§ DATASET:
================================

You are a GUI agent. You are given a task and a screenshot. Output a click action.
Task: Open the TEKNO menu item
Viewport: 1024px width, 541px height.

================================

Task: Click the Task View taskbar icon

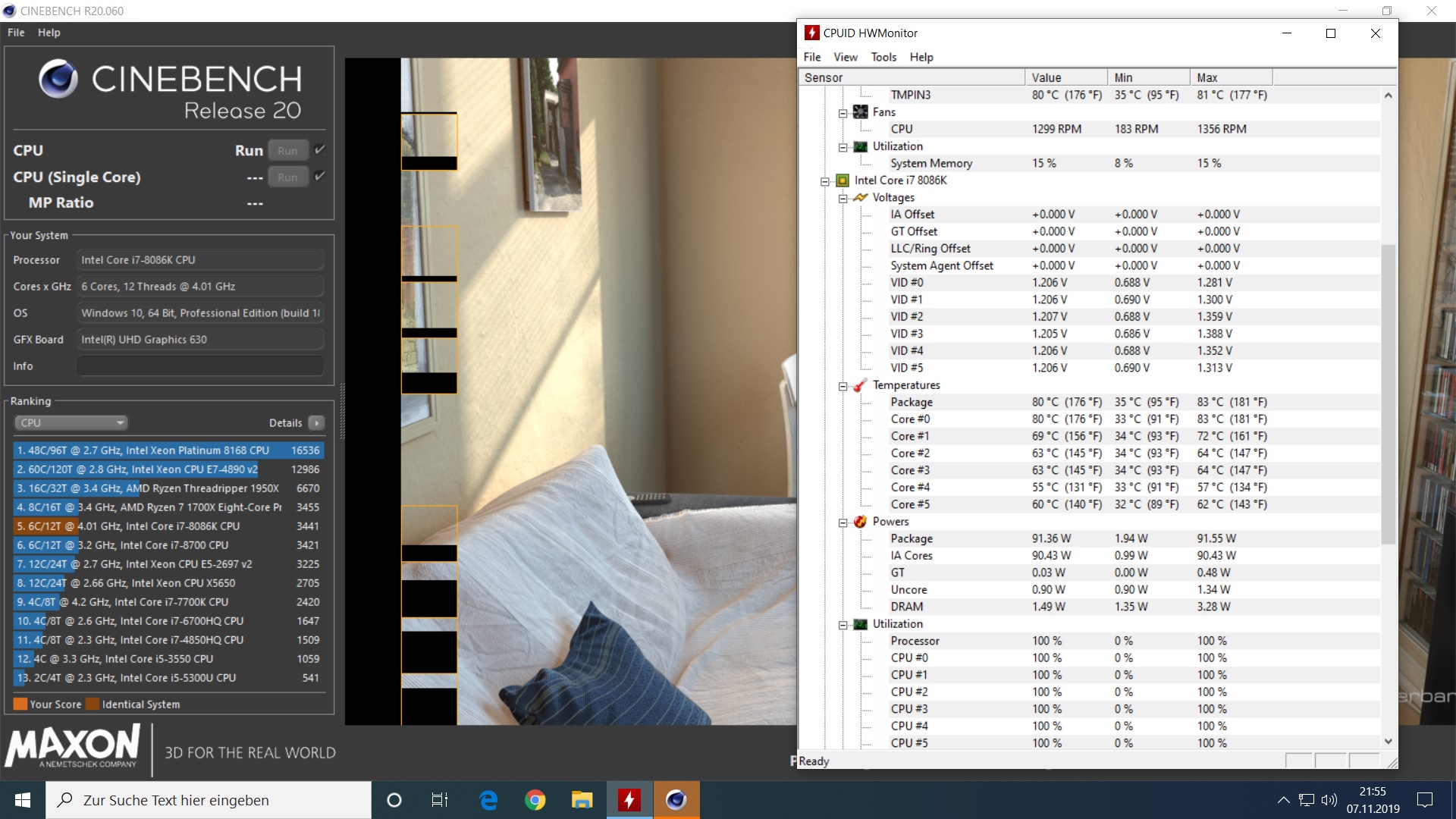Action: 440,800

================================

Put the items that run from the line containing "You are a GUI" through the line containing "Viewport: 1024px width, 541px height.", both included, into a numbered list and skip any blank lines.

§ EXERCISE RESULT:
1. You are a GUI agent. You are given a task and a screenshot. Output a click action.
2. Task: Open the TEKNO menu item
3. Viewport: 1024px width, 541px height.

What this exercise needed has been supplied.